Saturday, September 10, 2005

#7 (15) Exercise is Pumping Death Out Of The Body



Terry Fox pictured above.

Before the run I'd intended to go out on a 150 heart rate. Well, very soon I was at 160.
There was a middle aged dude ina Colombia cap, and also wearing LIVESTRONG on his wrist.
We chased each other and I finally caught him with 1.5km to go. We had a short, breathless conversation, then I pulled away.

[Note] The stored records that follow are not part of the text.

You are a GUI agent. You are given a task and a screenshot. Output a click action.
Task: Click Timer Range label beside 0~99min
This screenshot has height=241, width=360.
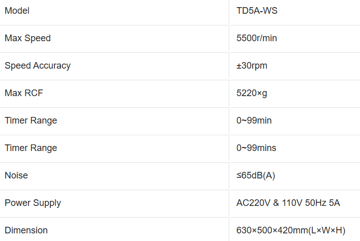coord(31,121)
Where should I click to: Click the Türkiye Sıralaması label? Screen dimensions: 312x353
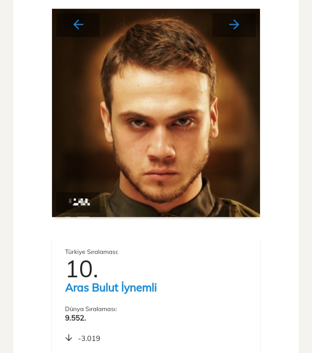(91, 252)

Time: 39:30 (last year: 44:00)
Distance: 8km
Heart rate: 165avg (highest 178) (last year 169 avg heart rate)
Kcal: 660

While I was running I had a kind of literary epiphany. I just felt a lot of lactic acid burning my legs, and my lungs very heavy, and burning for air. It felt like my body was just squeezing pollution out of it, and that poisons were being forced out of the pores of my body, all the smoke and junk and preservatives consumed over months and months, were, in these moments of running hard, being forced out of crevasses in tissues and adipose. I thought:

Exercise is purposefully pumping death out of your body.

Am quite impressed that I appear to be fitter at now than at the same time last year. Last year though I was suffering from exhaustion and some kind of sickness which started after the sunstroke and dehydration of a very long and hot ride.

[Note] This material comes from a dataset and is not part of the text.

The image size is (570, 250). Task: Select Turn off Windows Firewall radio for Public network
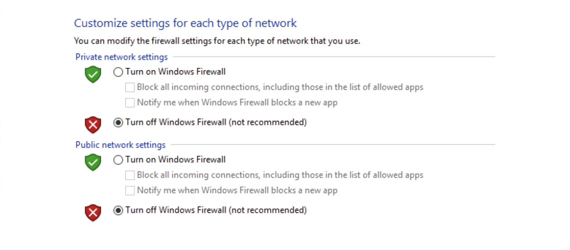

Also really enjoyed this run. It winds along the Han River, under Korea's tallest cigarette smoke colored building, and there's a great atmosphere. While I was running I watched a speedboat pass beside me pulling a girl skier behind it. Rollerbladers and cyclists glide past. Dogs run amuck and frisbees float in the end of summer air.
And you see so many fresh faces, and some old friends.

When I woke up at 6:20am I didn't feel like going into Seoul this morning. I thought I might as well run 10km in the park. Then I remembered that this is a Terry Fox run. Terry Fox was a Canadian who lost one leg to bone marrow cancer, and later his life. Before he died he tried to run across the width of Canada, running one marathon, every day, on one real leg and one artificial leg.
He kept this up for over 3000 kilometres, and a few months, before the cancer caught up with him. He didn't cross the breadth of Canada, but his legacy has come full circle.

I wonder if there is a Terry Fox Run in South Africa.
If there isn't, and as far as I know, there's ins't, someone (maybe me), should get an organisation going to that there will be. It's just a cause that resonates with so many.

Have run 4 times out 4 this week. Happy with that.